Records from a data collection:
·····

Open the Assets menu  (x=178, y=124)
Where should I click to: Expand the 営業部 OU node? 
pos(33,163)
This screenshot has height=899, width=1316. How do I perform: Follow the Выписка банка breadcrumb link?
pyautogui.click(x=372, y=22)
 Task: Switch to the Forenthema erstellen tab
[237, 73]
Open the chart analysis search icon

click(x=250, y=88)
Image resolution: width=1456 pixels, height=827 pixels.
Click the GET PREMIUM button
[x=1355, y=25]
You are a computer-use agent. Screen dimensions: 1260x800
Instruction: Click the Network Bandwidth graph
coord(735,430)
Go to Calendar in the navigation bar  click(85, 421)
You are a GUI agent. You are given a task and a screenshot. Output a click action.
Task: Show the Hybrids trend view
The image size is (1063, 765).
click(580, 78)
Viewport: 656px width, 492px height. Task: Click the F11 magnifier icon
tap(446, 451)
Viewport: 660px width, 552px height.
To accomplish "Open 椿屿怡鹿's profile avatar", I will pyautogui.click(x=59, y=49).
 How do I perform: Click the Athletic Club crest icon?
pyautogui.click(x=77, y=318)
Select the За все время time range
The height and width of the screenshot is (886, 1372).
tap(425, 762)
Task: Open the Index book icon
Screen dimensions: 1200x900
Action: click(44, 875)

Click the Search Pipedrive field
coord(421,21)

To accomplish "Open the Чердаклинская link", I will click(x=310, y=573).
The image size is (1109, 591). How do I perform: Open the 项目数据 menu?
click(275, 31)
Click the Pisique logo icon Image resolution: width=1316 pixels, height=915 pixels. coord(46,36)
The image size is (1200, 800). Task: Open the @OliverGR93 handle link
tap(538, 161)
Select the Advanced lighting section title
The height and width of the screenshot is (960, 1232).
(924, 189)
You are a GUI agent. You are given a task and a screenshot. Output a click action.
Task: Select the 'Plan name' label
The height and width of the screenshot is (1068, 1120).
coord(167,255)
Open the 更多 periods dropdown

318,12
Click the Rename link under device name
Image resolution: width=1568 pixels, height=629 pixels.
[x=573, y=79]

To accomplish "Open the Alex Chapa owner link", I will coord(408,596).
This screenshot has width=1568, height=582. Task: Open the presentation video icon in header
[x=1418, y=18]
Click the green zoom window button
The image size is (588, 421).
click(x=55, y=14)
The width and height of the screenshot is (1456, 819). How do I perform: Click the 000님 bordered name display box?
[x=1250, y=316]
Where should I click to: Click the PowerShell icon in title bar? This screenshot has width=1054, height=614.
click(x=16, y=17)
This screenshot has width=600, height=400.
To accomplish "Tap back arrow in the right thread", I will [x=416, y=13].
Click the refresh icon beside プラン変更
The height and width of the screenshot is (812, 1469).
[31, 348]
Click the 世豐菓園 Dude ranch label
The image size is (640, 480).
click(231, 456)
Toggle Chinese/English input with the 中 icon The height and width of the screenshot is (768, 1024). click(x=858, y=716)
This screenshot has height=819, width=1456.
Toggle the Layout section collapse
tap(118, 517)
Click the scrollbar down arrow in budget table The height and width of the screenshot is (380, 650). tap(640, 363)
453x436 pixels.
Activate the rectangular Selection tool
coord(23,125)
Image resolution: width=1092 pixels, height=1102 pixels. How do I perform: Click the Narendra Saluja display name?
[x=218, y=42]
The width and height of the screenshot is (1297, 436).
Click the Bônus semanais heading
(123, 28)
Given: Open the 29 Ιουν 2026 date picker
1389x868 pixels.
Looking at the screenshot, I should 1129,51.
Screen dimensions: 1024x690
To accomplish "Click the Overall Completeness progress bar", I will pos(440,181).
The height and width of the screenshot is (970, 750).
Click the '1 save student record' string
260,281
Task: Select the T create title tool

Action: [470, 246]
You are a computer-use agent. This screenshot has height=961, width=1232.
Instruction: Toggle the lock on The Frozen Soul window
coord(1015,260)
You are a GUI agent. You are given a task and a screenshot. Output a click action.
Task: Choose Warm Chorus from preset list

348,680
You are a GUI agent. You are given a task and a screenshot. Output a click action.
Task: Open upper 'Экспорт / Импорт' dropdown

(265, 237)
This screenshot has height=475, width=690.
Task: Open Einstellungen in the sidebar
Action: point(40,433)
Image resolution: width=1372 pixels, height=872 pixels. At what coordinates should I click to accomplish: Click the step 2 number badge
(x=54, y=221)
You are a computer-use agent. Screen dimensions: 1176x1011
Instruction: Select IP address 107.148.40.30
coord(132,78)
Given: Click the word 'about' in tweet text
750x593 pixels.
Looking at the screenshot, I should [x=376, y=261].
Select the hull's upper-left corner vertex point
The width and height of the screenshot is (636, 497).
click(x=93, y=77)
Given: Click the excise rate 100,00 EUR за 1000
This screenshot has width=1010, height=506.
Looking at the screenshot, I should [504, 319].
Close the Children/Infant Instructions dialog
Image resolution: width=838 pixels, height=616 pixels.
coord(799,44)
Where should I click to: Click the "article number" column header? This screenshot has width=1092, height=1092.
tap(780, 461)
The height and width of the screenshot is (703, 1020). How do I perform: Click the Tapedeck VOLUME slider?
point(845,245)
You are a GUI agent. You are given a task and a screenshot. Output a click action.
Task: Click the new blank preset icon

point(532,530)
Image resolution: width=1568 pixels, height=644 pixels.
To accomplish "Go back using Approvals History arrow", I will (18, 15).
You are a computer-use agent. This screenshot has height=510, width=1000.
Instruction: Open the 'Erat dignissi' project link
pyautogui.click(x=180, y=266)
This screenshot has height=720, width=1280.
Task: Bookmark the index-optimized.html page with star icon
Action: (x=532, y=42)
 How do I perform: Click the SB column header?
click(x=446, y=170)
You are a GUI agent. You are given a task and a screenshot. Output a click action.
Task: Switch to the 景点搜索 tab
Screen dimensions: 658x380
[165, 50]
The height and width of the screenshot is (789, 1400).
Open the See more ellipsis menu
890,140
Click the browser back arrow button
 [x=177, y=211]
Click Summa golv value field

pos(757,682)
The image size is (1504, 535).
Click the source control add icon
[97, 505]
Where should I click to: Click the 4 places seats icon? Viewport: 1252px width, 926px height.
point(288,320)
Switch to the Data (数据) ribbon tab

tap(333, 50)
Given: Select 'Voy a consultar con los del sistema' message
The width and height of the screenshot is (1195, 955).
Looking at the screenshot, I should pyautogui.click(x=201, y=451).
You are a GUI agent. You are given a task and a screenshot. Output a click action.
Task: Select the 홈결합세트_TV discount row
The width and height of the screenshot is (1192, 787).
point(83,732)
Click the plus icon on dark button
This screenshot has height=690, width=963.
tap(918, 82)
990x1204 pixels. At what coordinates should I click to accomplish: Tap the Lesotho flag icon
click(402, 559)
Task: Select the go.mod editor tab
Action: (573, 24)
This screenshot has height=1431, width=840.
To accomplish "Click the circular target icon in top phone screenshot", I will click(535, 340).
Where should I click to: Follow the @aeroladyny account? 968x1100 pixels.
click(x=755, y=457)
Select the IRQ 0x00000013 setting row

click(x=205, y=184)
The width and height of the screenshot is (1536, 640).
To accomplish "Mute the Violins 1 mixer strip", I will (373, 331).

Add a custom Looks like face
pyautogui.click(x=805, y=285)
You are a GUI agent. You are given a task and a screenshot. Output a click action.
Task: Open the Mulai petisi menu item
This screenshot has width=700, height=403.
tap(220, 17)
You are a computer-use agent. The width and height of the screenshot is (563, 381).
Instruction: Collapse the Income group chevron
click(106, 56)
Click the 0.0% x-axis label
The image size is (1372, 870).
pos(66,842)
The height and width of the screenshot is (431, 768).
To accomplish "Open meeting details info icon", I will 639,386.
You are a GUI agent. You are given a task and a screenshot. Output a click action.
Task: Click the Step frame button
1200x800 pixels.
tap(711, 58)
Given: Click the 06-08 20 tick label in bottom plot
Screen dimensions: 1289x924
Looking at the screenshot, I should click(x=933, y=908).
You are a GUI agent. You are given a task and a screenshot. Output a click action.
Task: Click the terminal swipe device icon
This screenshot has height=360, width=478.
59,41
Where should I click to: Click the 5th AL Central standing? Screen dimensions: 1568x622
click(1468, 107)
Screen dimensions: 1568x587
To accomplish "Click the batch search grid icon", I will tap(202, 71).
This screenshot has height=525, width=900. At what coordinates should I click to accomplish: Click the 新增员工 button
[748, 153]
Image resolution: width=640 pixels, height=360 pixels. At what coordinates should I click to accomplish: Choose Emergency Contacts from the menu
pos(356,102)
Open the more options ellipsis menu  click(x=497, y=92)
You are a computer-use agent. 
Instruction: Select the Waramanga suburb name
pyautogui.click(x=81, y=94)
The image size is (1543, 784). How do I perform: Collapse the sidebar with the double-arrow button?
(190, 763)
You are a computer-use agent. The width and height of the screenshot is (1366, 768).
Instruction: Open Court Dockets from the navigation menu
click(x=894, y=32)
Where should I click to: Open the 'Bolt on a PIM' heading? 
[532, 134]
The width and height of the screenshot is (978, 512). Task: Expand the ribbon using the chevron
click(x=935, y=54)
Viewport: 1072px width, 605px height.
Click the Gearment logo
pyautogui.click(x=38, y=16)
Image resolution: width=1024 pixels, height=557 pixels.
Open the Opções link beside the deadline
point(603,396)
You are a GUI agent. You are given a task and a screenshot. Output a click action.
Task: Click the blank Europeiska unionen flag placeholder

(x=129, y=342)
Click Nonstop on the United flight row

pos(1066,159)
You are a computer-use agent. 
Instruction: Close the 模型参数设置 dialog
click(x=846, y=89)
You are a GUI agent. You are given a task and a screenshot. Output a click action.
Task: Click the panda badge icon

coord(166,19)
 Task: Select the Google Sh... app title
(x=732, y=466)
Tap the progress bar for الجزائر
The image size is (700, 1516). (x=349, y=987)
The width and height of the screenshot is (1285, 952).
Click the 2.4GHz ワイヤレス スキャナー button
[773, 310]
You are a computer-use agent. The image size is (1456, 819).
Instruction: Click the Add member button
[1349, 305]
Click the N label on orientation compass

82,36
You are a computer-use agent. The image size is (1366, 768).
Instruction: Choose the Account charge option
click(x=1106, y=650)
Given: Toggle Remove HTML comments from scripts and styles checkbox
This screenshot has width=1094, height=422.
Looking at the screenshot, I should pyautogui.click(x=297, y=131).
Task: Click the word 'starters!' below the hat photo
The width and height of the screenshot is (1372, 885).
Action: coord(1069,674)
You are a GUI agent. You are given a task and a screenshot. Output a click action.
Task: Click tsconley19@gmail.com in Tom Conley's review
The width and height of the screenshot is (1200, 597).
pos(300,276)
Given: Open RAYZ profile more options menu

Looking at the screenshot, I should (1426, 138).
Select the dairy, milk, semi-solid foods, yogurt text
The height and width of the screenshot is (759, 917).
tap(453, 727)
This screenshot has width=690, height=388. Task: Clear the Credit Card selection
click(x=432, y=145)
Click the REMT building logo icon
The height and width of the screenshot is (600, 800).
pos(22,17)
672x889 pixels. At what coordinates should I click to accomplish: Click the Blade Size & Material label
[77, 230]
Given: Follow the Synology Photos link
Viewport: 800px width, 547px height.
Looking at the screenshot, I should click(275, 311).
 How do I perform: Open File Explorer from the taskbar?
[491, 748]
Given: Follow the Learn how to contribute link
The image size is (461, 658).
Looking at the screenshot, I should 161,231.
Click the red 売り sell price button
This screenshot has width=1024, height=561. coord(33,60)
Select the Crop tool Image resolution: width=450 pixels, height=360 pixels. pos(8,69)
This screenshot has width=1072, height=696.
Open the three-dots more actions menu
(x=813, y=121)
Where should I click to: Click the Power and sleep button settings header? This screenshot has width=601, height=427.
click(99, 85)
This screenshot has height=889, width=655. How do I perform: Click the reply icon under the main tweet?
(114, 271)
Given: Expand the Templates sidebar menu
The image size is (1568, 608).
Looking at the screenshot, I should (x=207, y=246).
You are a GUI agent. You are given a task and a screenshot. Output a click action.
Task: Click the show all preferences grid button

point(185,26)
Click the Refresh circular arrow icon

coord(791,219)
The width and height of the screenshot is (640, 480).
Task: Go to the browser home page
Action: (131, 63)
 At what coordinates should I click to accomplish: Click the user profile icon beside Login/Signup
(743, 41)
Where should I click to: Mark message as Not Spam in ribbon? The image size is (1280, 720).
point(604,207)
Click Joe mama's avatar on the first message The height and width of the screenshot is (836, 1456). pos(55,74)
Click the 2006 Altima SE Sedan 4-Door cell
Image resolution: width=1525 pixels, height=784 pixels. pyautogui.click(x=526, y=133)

·····

* ABOUT THIS TASK
Wherever "word" occurs in the entries above, copy the line it sits on.

* COMPLETED TASK
Given: Click the word 'about' in tweet text
Task: Click the word 'starters!' below the hat photo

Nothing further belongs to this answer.